Читаем Дедушка, Grand-pere, Grandfather… Воспоминания внуков и внучек о дедушках, знаменитых и не очень, с винтажными фотографиями XIX – XX веков полностью

«Сталинизм принес несчастье многим моим соотечественникам, уничтожил много честных, преданных родине людей. Все думали: “Кто же следующий?” В мое семейство несчастье пришло в ночь с 27 на 28 октября 1937 г. Мы жили тогда в центре Москвы (на улице Станкевича). В нашей густо населенной коммуналке, где жило восемь семей (тридцать шесть человек), раздался звонок.
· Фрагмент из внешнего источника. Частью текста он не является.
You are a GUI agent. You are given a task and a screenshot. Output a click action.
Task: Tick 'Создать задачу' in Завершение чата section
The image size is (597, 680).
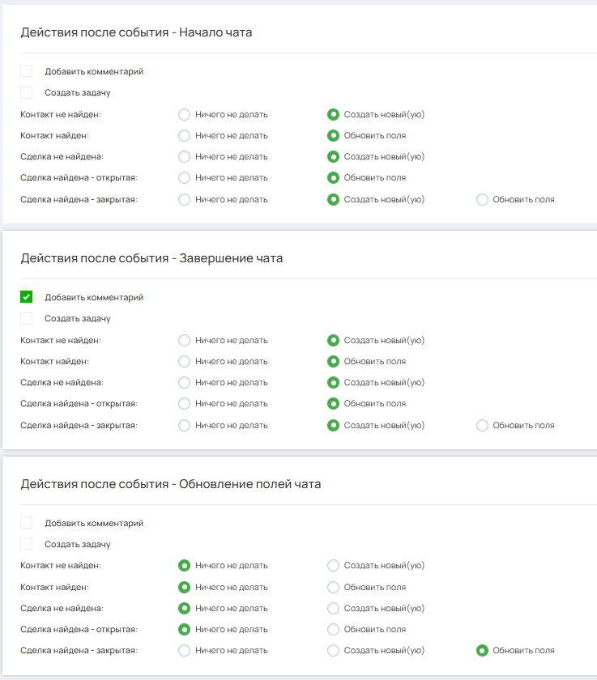pos(27,319)
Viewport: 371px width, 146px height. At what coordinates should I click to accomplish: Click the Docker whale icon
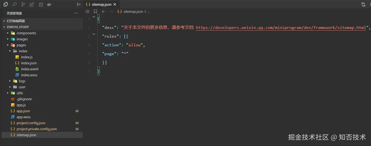[x=49, y=4]
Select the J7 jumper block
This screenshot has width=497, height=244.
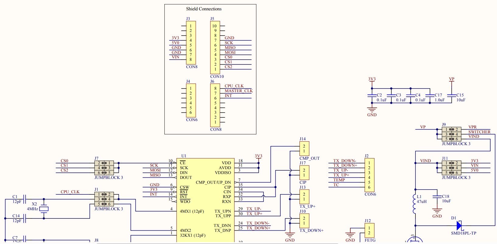104,168
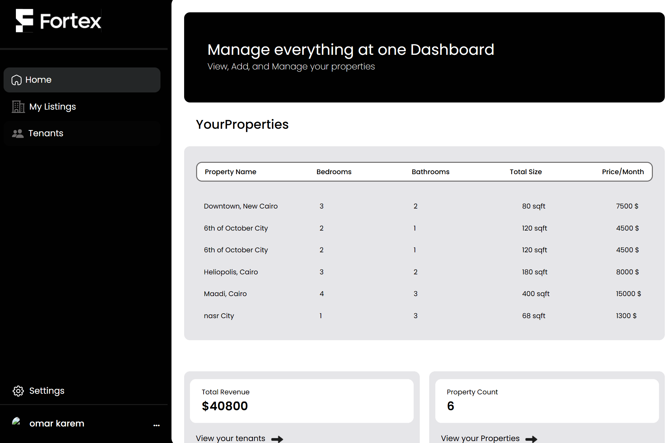Screen dimensions: 671x443
Task: Click the Home house icon
Action: [x=16, y=80]
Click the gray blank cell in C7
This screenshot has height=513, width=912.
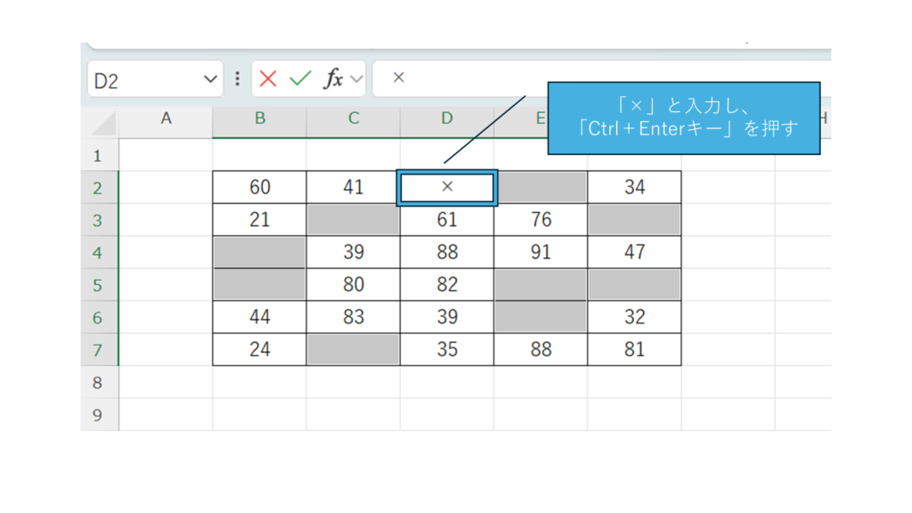[354, 350]
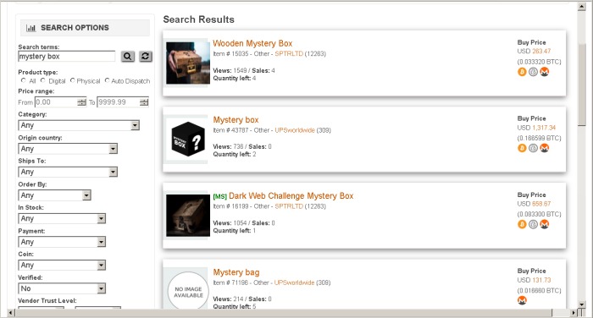Click the Bitcoin icon on Wooden Mystery Box
The height and width of the screenshot is (318, 593).
(522, 72)
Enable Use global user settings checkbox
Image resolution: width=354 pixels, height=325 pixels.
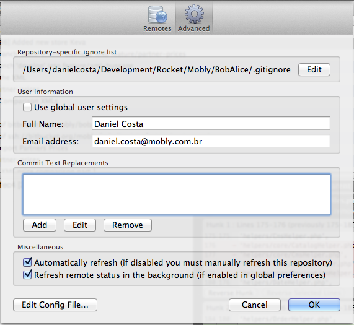(x=27, y=107)
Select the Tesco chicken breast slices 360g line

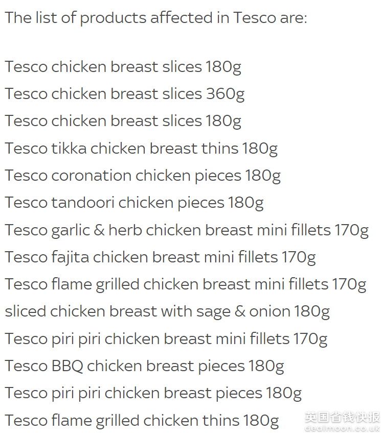(x=125, y=94)
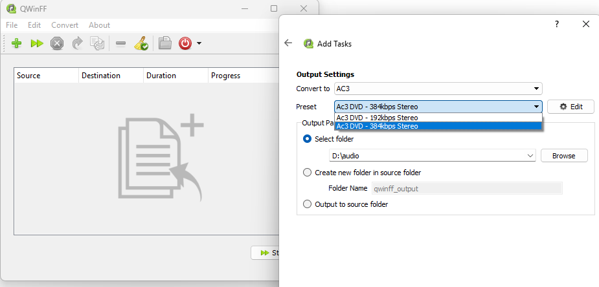Click the D:\audio folder path field
Screen dimensions: 599x287
tap(427, 156)
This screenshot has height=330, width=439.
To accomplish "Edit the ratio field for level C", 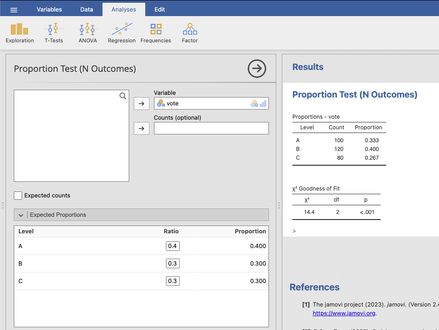I will click(173, 281).
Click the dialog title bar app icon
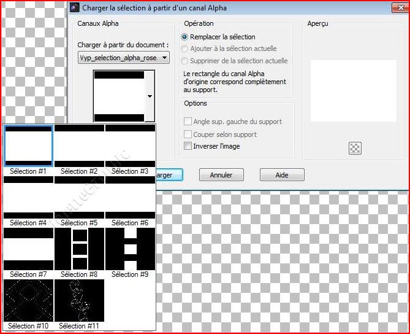 pos(74,8)
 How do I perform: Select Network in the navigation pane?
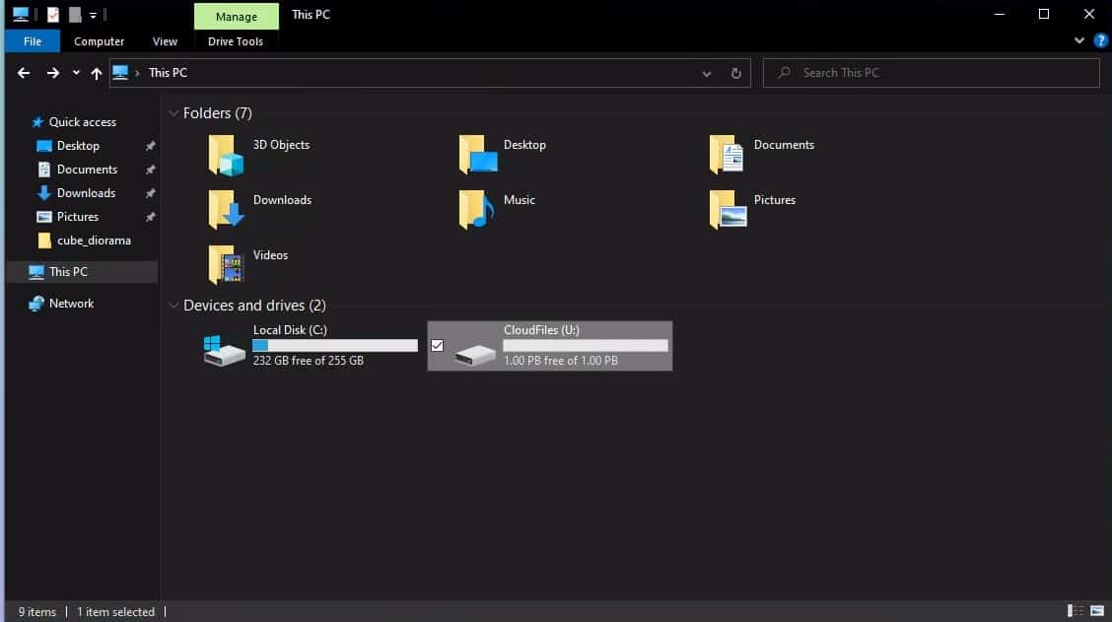coord(71,304)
Два сотрудника НКВД в сопровождении дворника показали ордер на обыск и арест моего супруга — Геннадия Алексеевича Смольянинова. Он, как и я, работал в Институте мировой литературы им. М. Горького АН СССР. По службе он был связан с секретарем Горького — П. П. Крючковым, готовил материалы для музея, который должен был открыться к ноябрьским праздникам. Гена был знаком с первой женой Горького — Екатериной Павловной Пешковой, пользовался ее доверием. Е. П. Пешкова передала много автографов Горького в архив и музей. Во время обыска Гена мне говорил: “Ты не волнуйся, мы поговорим, и меня отпустят. <…> Ведь я ни в чем не виноват!” Пришедшим его арестовать сотрудникам НКВД он показывал свою статью, написанную по случаю годовщины смерти Горького. Как будто бы статья могла его спасти. Подобно утопленнику он хватался за соломинку. Моя семилетняя дочь Алла проснулась и ничего не могла понять. Геннадий ей был отчимом, но отношения их были хорошими. В руки сотрудников НКВД попал “договор”, заключенный между Геной и Аллой, в котором было “зафиксировано”, что она должна слушаться (определялись и некоторые ее обязанности по дому), а он обязуется в день зарплаты приносить что-нибудь вкусное. <…> И этот “документ” был аккуратно прибран и унесен сотрудниками НКВД. Разумеется, я много плакала, а Алла “анализировала”: “Мам, ты не плачь! Если он не виновен, его отпустят, а если виновен — разве нам нужен такой!” При обыске взяли и мою записную книжку, в которую я положила талоны на дрова (у нас была печка). Дубликаты талонов не выдавались, так что нам предстояло мерзнуть всю зиму. Я была на восьмом месяце беременности. Через 3 дня после ареста мужа, 31 октября 1937 г., я ушла в декретный отпуск. 7 декабря родилась моя младшая дочка — Марина. Гена исчез бесследно. Он никогда не увидел своего ребенка, даже не узнал, сын или дочь у него. Марина тоже никогда не видела своего отца. С детства она знала его только по фотографиям. Когда ей исполнилось три месяца, ее отца расстреляли».

Но эти воспоминания мама написала много позже, а 31 декабря 1940 года она шлет новогоднее пожелание бабушке: «Желаю Вам того же, чего и себе на Новый год: получить хоть две строчки издалека». Но отец в это время находится дальше, чем думала мама. Оттуда получить две строчки невозможно.